Monnaie de singe
Un métrage, une image : Un jour au cirque (1939)
Les multiples Marx n’amusaient guère
Mayer, qui leur colla aux basques un Buster Keaton déjà sur le déclin, réduit
au triste statut de gagman à
distance, voire en concurrence avec ce type de comique(s). Éclairé par Leonard
Smith, partenaire régulier du précité, de plus DP des Poupées du diable
(Browning, 1936), d’un diptyque exotique (Tarzan s’évade + Tarzan
trouve un fils, Thorpe, 1936, 1939), sa direction artistique supervisée
via l’incontournable et bien nommé
Cedric Gibbons, At the Circus possède ainsi le professionnalisme impersonnel
d’un produit MGM, en l’occurrence chapeauté par Mervyn LeRoy, pas encore aux
prises avec les fauves de Quo vadis (1951). Derrière la caméra, l’obscur Edward Buzzell, (dé)formé à Broadway ; devant, trois grands garnements, face à trois
femmes fréquentées, fréquentables, certes à fond faire-valoir, mais jamais
dérisoires : la fidèle Margaret Dumont, veuve joyeuse aux fêtes
francophiles onéreuses, l’aussi scénique Florence Rice, écuyère éprise et sincère,
la svelte, vénale et inversée Eve Arden, croisée après chez Preminger (Autopsie
d’un meurtre, 1959), Mann (La Vénus au vison, 1960) ou Kleiser (Grease,
1978). Le métrage d’un autre âge, sorti en simultané au côté du plus côté Magicien
d’Oz (Fleming, 1939), tandem
musical Arlen & Harburg et cher scénariste Irving Brecher (non crédité) en
commun, sucrerie conservatrice propice à séduire le cynique Louis B.,
pourvoyeur de pilules pour la dépressive Judy, s’intitule ici Un
jour au cirque, il pouvait plutôt s’appeler Un voyage en train, point
hitchcockien, à quête et enquête de dérobé butin.
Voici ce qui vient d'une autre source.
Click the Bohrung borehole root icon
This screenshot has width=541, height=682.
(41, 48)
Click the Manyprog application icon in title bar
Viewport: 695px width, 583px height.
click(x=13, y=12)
Si le fabuleux Freaks
(Browning, 1932), autre production de la firme au fameux lion, du temps
d’antan, c’est-à-dire celui d’Irving Thalberg, qualifié illico de génie par Groucho, ennemi sous le signe de Laemmle d’un
certain von Stroheim (Folies de femmes, 1922), rival
éphémère puisque maladif de LBM, choqua les bonnes âmes, causa le scandale,
l’anecdotique At the Circus courroucera, n’en doutons pas, notre modernité
victimisée, à l’hypersensibilité mal placée, car un nain, pardon, une personne
de petite taille, écrivons de manière politiquement correcte, chouette, met la
main sur le pognon planqué au creux de la cage du gros gorille, lequel, en
définitive, en coda, le récupérera, le recomptera, oui-da, car des Noirs s’y
cantonnent à incarner les barmen en
costume immaculé, une chorale orchestrale et chorégraphiée improvisée, en plans
débullés, à proximité du primate, de la monnaie, d’une remorque peinte occupée
par les félins affirmés africains, à transformer fissa la nounou désormais
reloue de Autant en emporte le vent (Fleming, 1939) en modèle de
progressisme. Tandis que Chico joue du piano, Harpo de la harpe, Richard
Rodgers côtoie Richard Wagner, une berceuse de Brahms la balèze Marseillaise. Conte conventionnel
carburant de surcroît à la romance à la noix, opus superficiel ponctué de chansons à la con, tradition de la maison, At the Circus s’avère
vite un véhicule quasi ridicule, assez éventé, ce dont semblent
conscients les principaux intéressés, en service minimum, trio à la gomme. Démuni de la moindre empathie vis-à-vis
du milieu décrit, décharné de la plus chétive anarchie, pas de désordre social,
party + pari réussis, l’ouvrage
provoque pourtant une poignée de sourires, parvient à déployer durant le climax de l’ultime séquence une énergie presque burlesque. Trop posé, trop poli, il s’agit en résumé d’une occasion
manquée, d’un humour corseté, à l’instar de la cabine riquiqui du mimi mini, d’où éternuement d’ouragan…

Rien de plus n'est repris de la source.